Plaintiff and appellant

XX

Defendant, Appellant

Daejeon Head of the District Tax Office

Judgment of the first instance court

Daejeon District Court Decision 201Guhap718 Decided November 30, 2011

Conclusion of Pleadings

July 19, 2012

Imposition of Judgment

August 30, 2012

Text

1. The plaintiff's appeal is dismissed.

2. The costs of appeal shall be borne by the Plaintiff.

Purport of claim and appeal

The judgment of the first instance is revoked, and the imposition of value-added tax of KRW 000 (including additional tax of KRW 000) against the plaintiff on September 1, 2010 shall be revoked.

Reasons

1. Quotation of judgment of the first instance;

The reasoning for the court's explanation concerning this case is as follows: Article 8 (2) of the Administrative Litigation Act and the main text of Article 420 of the Civil Procedure Act cited the part concerning Article 8 (2) of the Civil Procedure Act as "No. 11 of the judgment of the court of first instance" as "No. 9 of the judgment of the court of first instance," and Article 420 of the Civil Procedure Act.

2. Parts to be dried;

A) Determination on the Plaintiff’s first argument

(1) Whether a lessee constitutes a lease of a house exempt from value-added tax shall be determined on the basis of whether the lessee actually uses the house as a permanent residence based on the objective purpose of using the relevant building. In a case where the use of the object indicated in the usage classification or lease agreement in the public account book and the lessee actually uses the building, the determination shall be made on the basis of the latter (see Supreme Court Decision 91Nu12707, Jul. 24, 1992).

(2) Facts of recognition

(A) ParkA (former name: BB) leased and used each of the instant officetels from November 2006 to January 2007, and the tea from February 2007 to June 2007 to the Plaintiff for residential purposes.

(B) In relation to the lease of the instant officetel, the Plaintiff is a false lessee who did not rent the instant officetel, as stated in the specification of the real estate lease supply price submitted by the Plaintiff at the time of the return of value-added tax from January 2006 to February 2, 2008.
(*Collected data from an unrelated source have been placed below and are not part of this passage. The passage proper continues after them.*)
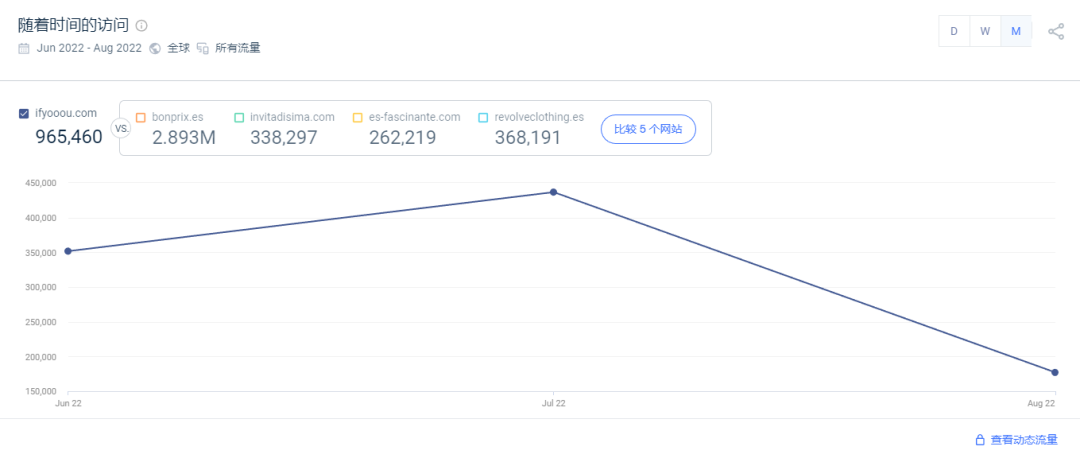Click the all traffic devices icon
1080x458 pixels.
pos(203,48)
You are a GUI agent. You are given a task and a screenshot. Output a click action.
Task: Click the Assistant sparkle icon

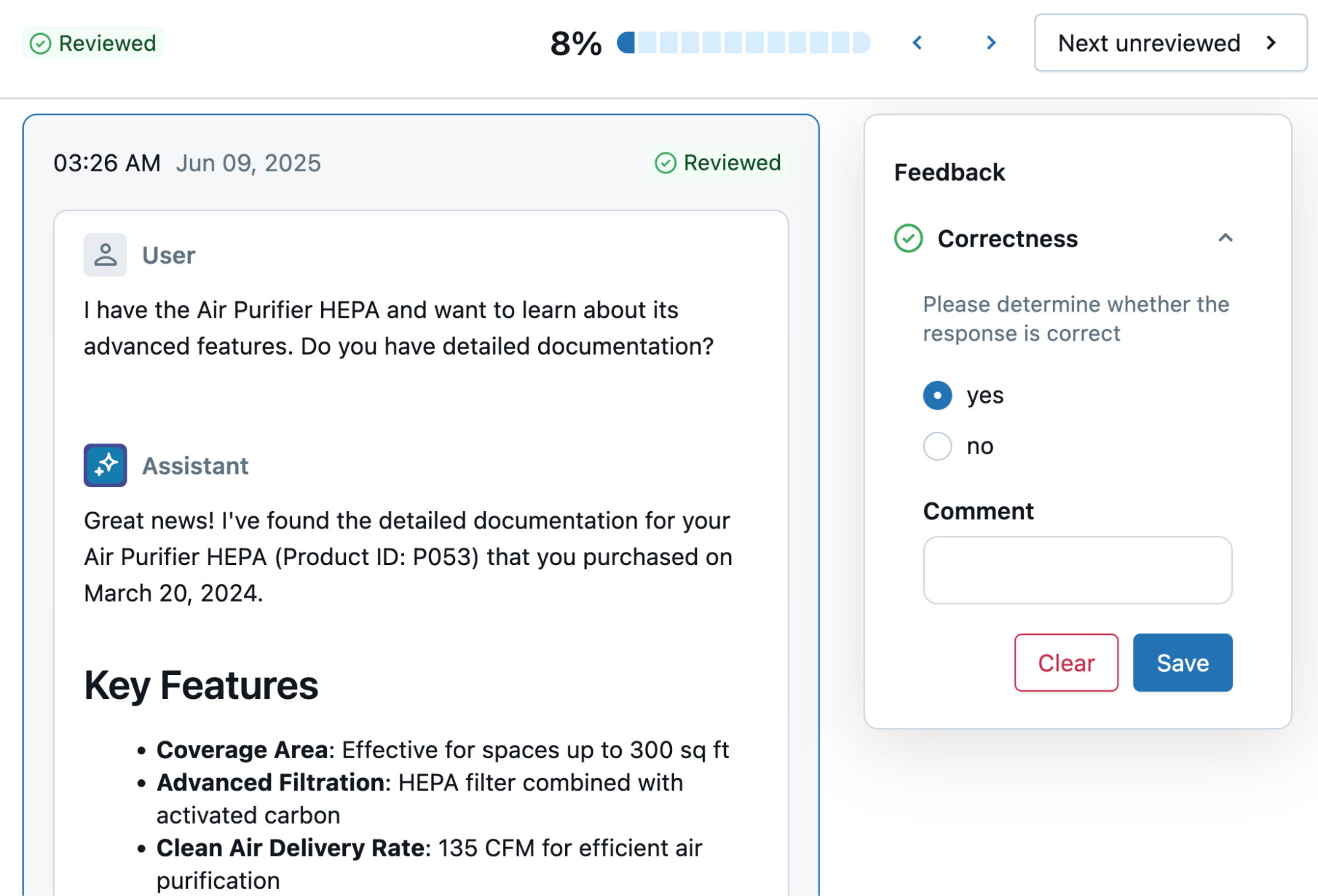tap(105, 465)
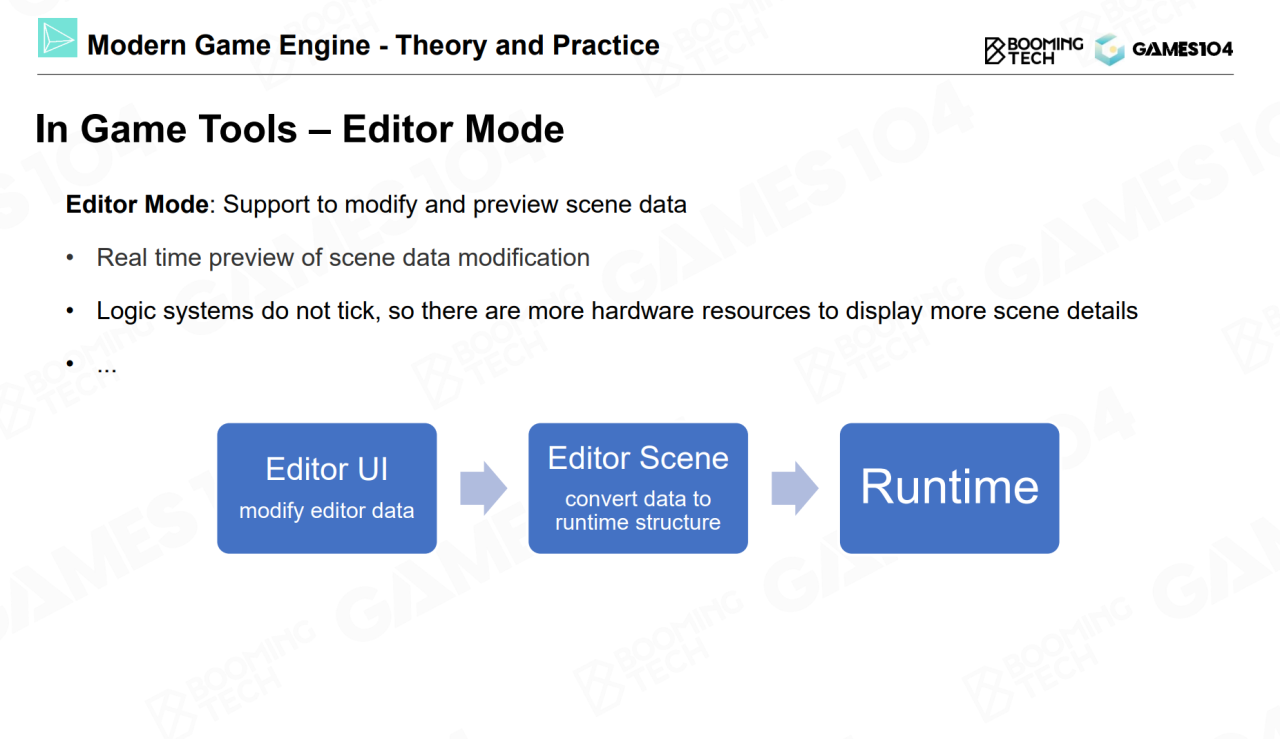The height and width of the screenshot is (739, 1280).
Task: Click the 'modify editor data' subtitle
Action: click(327, 511)
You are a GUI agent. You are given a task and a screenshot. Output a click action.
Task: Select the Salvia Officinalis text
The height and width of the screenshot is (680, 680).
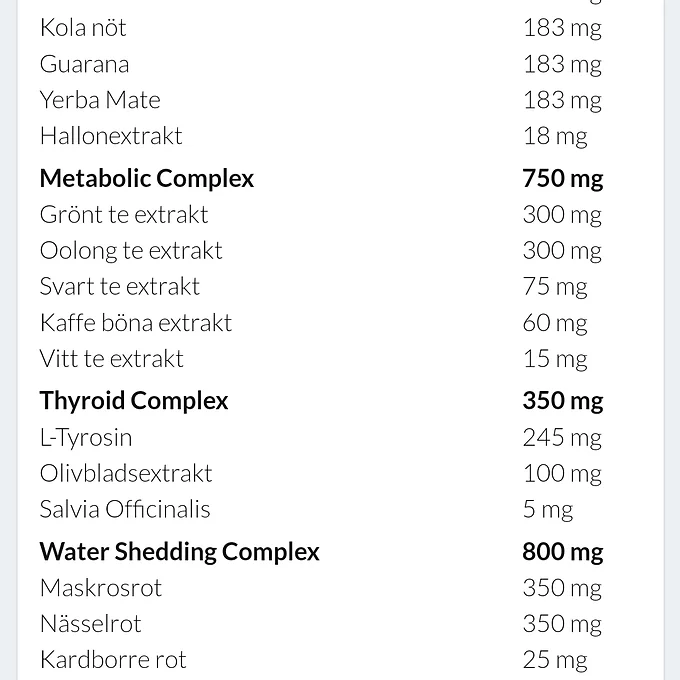coord(125,509)
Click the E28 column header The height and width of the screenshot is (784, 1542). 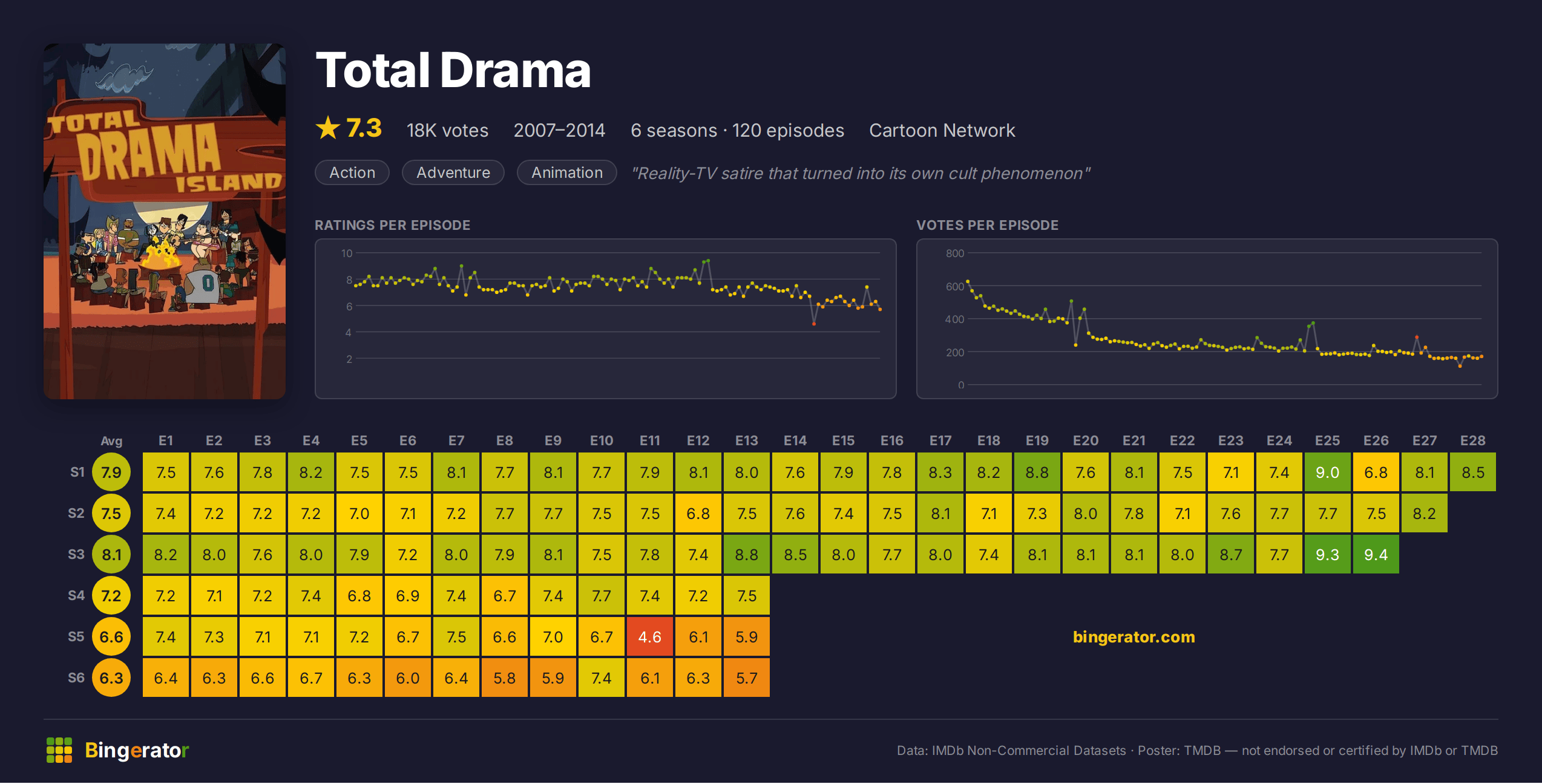click(x=1472, y=440)
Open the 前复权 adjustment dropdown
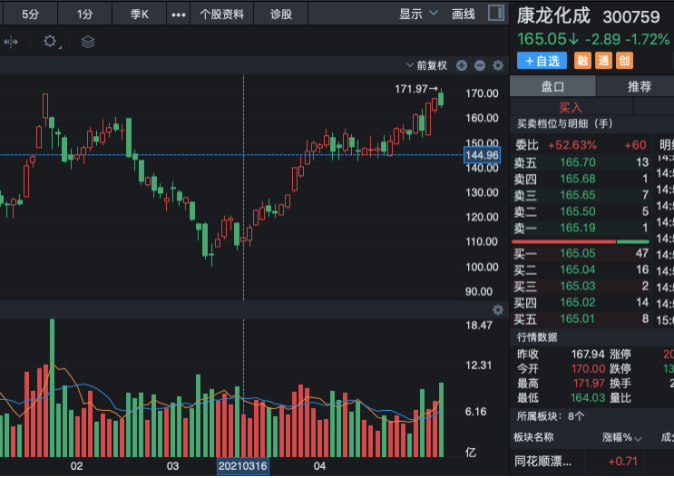This screenshot has height=478, width=674. point(431,66)
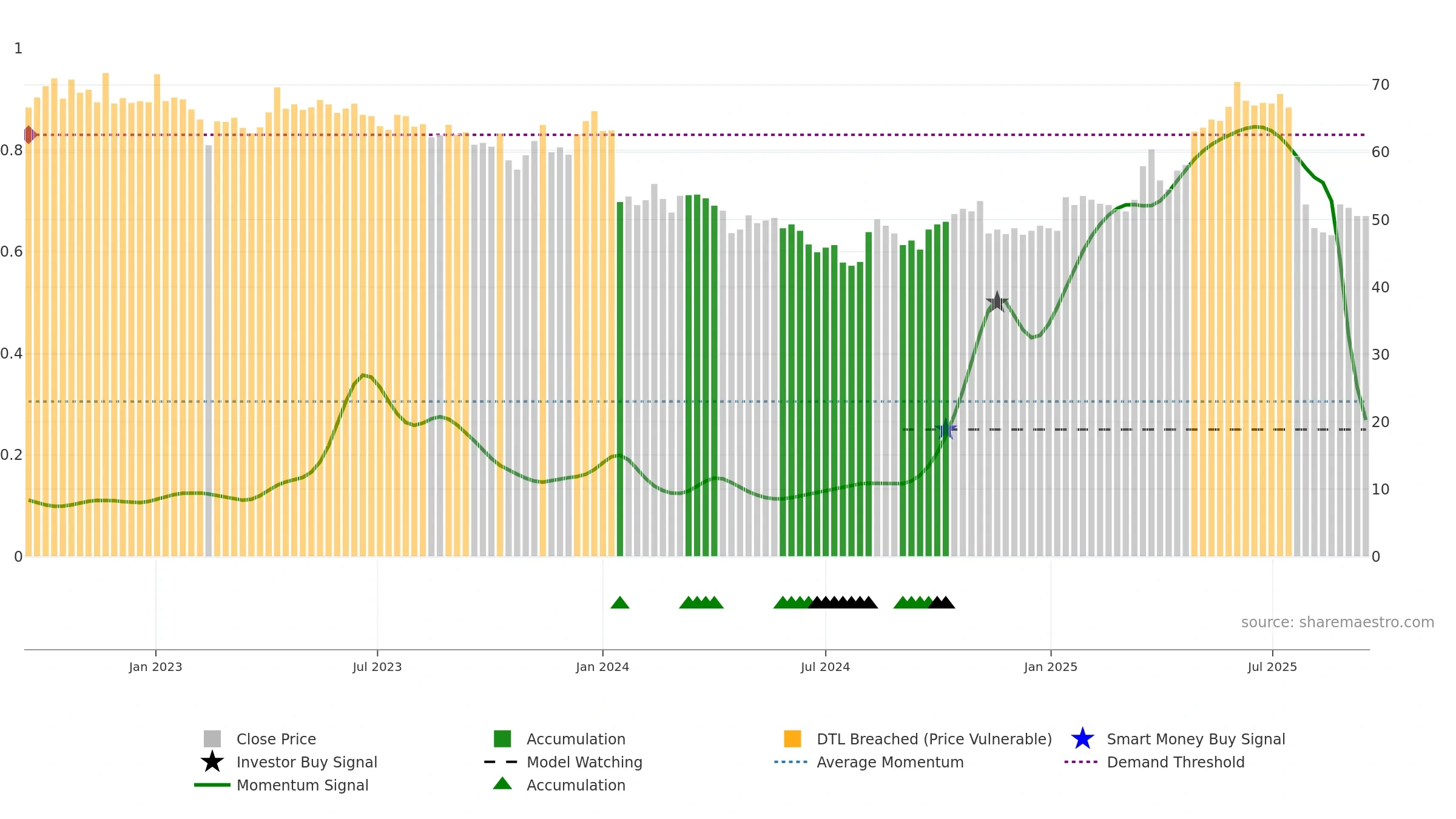Click the orange DTL Breached color swatch

[x=792, y=739]
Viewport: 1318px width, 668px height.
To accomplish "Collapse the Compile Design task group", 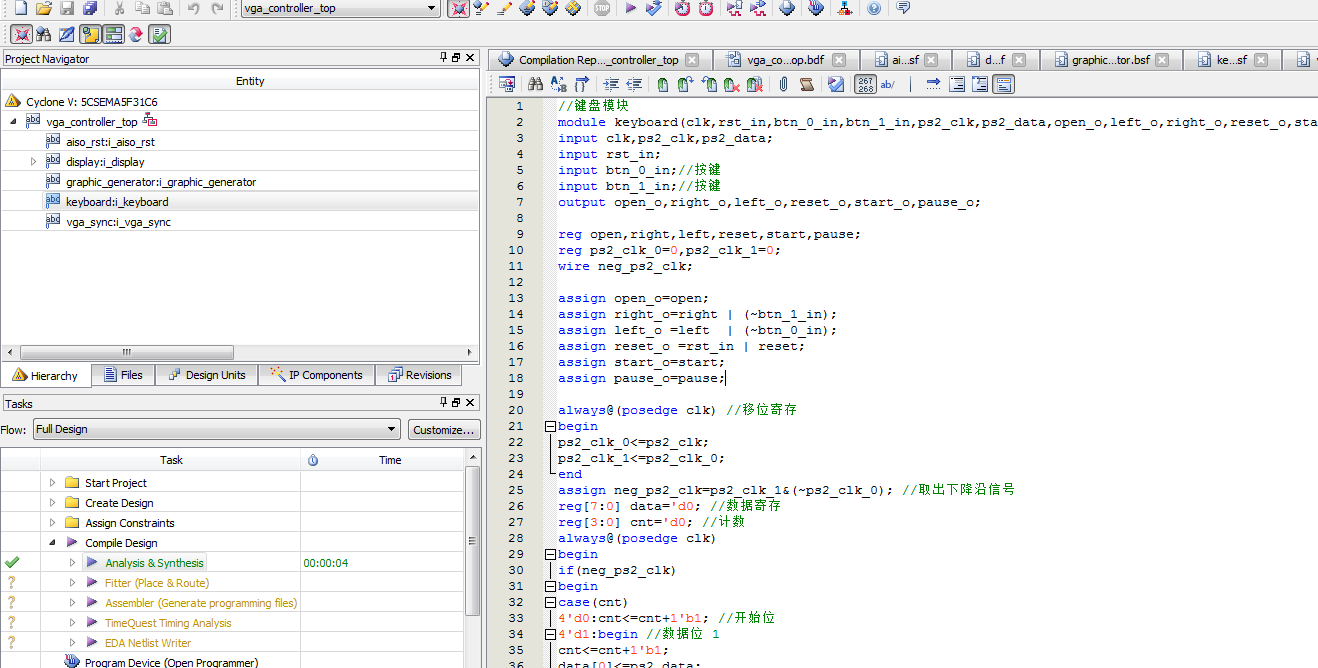I will [54, 542].
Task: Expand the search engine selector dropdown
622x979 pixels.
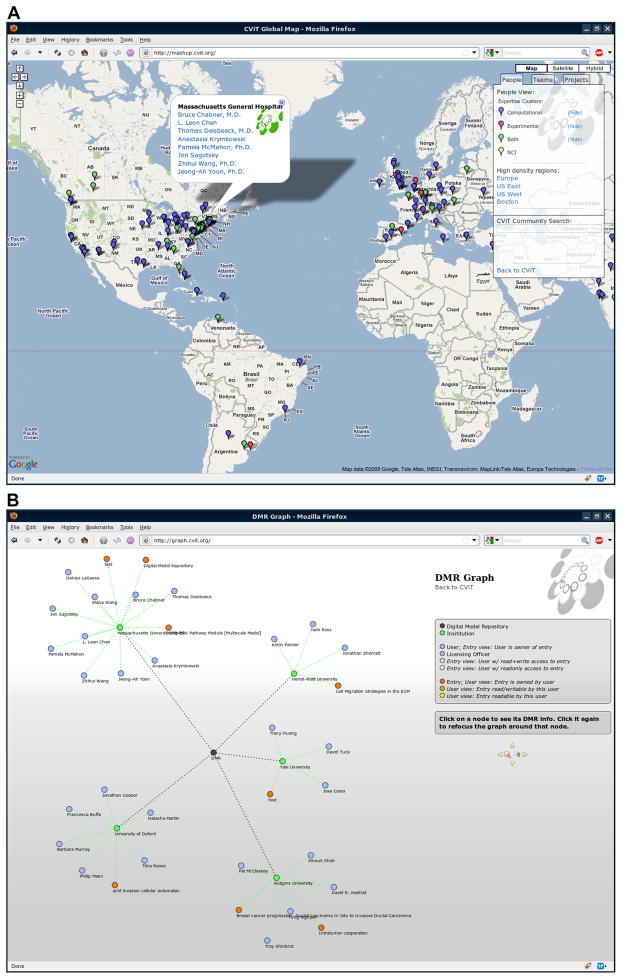Action: [498, 52]
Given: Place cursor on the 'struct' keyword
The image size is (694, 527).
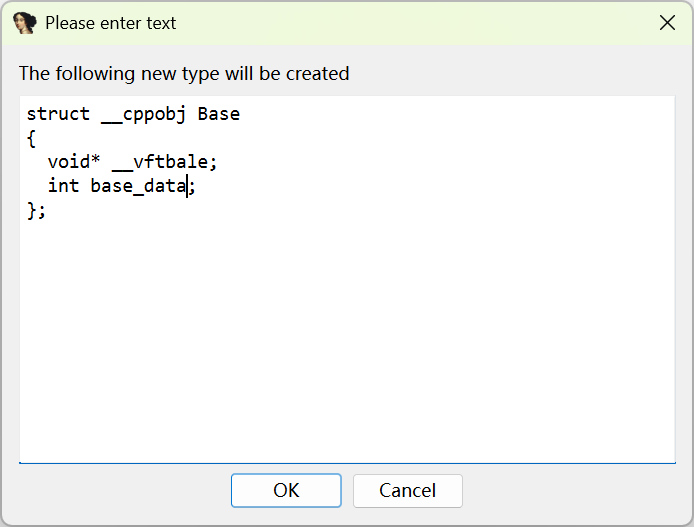Looking at the screenshot, I should click(58, 114).
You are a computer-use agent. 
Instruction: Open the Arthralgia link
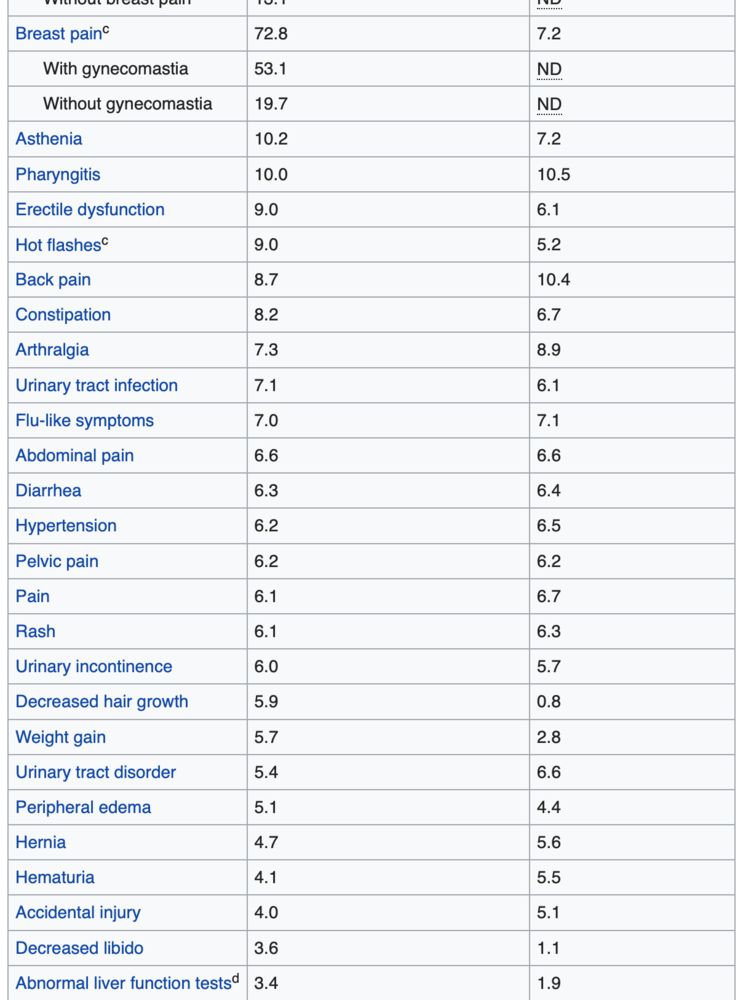click(52, 350)
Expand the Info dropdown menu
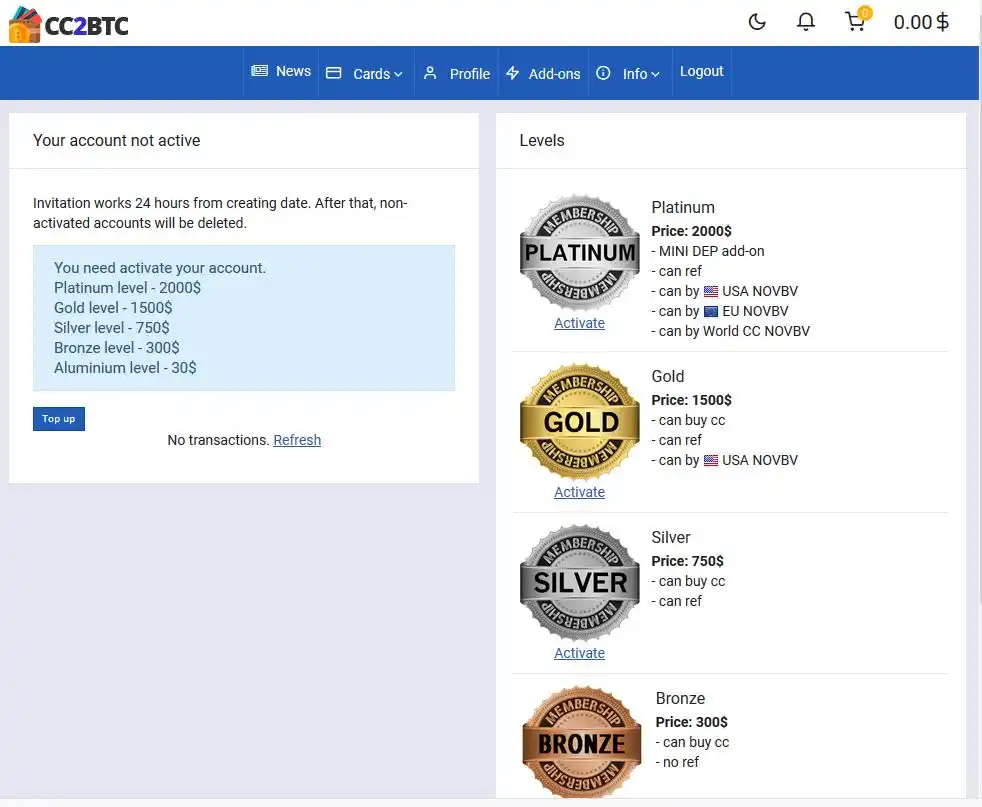This screenshot has width=982, height=807. (641, 74)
[Ground of recognition] Gap evidence 1, Eul evidence 3-1 to 8, Eul evidence 4-1, Eul evidence 4-2, Eul evidence 5-1, 2, 3, Eul evidence 7, and 8, Eul evidence 5-1, 2, 3, 7, and 8, evidence of the court of first instance, the testimony of Park Jong-A by the court of first instance, the fact-finding results of the court of first instance as to XX gas company, the purport of the whole pleadings

(3) Determination

(A) In light of the above facts, it is reasonable to view that the Plaintiff leased the instant officetel to Park A around November 2006, and around February 2007, the tea used the instant officetel as a permanent residential building exempt from value-added tax. The evidence submitted by the Plaintiff alone is insufficient to reverse the instant disposition. Therefore, the instant disposition, deeming that the instant officetel was supplied by the Plaintiff as an exclusive use for the duty-free business, is legitimate.

(B) The Plaintiff asserts that the instant disposition, which is based on the facts, should be revoked on the ground of the instant written confirmation (No. 5-3) that: (a) ParkA’s written confirmation (No. 5-3) entered that the instant officetel was transferred to the instant officetel in 2006 and used for residential purpose; (b) however, it was merely about two months that ParkA resided in the instant officetel in the instant officetel in the latter part of 2007; (c) the instant disposition based on the facts, should be revoked. Unlike the Plaintiff’s assertion, the instant disposition’s written confirmation (No. 5-3) was written as the first half of 2 months from 2006 to 207, which had been recognized as the period of residence; (d) the Plaintiff leased the instant officetel to the said officetel for residential purpose; and (e) the period during which ParkA resided in the instant officetel for residential purpose was not a reason for the instant disposition; and (e) the Plaintiff’s assertion that the details of the instant disposition were not unlawful as seen earlier.

3. Conclusion

Therefore, the plaintiff's claim of this case shall be dismissed as it is without merit, and the judgment of the court of first instance is justified as it is so decided, and it is so decided as per Disposition.